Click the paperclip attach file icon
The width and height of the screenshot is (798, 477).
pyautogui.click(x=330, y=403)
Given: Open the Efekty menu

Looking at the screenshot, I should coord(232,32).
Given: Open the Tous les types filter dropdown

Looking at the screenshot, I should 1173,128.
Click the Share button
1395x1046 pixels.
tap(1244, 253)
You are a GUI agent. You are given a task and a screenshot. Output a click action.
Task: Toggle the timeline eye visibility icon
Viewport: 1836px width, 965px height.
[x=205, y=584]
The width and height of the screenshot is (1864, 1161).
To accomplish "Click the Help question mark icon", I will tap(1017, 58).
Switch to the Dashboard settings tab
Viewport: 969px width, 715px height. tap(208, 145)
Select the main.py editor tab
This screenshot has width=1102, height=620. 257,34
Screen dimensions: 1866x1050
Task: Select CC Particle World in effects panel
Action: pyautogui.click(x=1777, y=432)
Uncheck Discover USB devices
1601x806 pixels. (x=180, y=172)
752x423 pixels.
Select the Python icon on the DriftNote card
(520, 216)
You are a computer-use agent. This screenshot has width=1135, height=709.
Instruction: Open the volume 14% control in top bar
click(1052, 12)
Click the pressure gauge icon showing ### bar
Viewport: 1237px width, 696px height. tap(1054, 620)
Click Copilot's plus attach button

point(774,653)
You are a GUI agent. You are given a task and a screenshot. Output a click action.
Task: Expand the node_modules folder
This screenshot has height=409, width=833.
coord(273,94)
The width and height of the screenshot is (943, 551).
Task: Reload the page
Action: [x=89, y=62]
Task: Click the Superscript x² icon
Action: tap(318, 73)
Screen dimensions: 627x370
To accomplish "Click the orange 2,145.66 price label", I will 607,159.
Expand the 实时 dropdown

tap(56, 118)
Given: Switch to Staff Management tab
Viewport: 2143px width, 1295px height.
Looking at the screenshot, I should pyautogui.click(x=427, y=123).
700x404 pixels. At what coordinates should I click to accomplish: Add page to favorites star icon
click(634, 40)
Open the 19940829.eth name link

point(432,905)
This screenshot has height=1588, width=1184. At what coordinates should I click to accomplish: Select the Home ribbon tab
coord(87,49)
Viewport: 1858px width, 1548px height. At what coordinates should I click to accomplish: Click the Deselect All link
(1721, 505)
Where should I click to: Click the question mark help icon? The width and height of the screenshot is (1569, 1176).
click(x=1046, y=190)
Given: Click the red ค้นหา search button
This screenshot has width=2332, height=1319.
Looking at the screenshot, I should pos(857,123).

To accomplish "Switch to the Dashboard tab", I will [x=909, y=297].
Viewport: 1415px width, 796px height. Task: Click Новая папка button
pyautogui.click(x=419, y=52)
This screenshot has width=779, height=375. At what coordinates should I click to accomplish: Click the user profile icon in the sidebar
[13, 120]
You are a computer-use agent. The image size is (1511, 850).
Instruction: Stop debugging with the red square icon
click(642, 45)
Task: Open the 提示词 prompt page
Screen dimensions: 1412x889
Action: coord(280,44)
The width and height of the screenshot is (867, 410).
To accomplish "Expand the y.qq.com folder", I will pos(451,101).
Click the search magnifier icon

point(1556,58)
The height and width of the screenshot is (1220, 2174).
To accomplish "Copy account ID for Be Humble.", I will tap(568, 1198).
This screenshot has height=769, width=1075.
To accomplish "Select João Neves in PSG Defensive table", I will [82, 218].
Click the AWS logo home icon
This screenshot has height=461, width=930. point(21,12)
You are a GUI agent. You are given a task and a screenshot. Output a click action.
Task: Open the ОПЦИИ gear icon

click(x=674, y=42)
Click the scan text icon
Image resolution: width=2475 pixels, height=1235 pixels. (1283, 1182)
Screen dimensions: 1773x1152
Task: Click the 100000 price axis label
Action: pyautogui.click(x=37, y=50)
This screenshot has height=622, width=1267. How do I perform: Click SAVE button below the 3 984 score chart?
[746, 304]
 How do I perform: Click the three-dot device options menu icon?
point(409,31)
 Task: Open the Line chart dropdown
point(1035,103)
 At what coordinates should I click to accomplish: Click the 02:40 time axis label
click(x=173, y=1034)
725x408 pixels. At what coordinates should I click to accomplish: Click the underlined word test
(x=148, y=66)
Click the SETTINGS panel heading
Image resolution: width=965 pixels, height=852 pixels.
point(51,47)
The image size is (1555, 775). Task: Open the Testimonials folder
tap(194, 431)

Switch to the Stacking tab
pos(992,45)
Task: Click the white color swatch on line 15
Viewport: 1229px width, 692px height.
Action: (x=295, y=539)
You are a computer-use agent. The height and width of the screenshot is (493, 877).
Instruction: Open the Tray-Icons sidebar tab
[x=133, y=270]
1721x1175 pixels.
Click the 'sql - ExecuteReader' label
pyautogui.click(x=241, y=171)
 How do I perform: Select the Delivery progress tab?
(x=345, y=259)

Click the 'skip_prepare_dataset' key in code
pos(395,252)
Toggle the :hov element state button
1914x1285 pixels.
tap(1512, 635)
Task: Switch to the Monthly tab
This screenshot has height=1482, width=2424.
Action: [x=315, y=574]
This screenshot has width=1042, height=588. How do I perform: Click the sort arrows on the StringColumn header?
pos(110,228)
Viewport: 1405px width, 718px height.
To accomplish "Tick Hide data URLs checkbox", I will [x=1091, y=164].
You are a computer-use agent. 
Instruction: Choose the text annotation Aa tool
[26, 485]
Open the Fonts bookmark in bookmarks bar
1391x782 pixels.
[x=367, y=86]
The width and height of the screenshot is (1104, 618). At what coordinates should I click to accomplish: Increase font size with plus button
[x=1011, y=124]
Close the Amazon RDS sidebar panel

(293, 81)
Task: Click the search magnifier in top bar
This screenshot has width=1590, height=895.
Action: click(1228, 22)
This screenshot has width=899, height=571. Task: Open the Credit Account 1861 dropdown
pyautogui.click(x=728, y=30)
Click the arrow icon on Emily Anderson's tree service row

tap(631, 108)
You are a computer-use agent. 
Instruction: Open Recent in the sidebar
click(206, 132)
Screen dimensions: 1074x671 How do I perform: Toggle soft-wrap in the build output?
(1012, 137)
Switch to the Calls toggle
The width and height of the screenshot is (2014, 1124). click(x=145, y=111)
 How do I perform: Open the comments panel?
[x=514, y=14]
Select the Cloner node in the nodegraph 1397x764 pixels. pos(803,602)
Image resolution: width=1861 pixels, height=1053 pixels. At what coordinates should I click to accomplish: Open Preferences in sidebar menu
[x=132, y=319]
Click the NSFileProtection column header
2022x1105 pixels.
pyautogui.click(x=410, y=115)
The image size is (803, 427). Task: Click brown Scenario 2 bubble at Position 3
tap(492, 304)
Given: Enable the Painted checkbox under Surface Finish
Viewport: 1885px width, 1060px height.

Description of the task - Lines from the one containing "Given: Enable the" through the last line of the records, restated word for word: that is the whole response.

Response to the exercise -
Given: Enable the Painted checkbox under Surface Finish
Viewport: 1885px width, 1060px height.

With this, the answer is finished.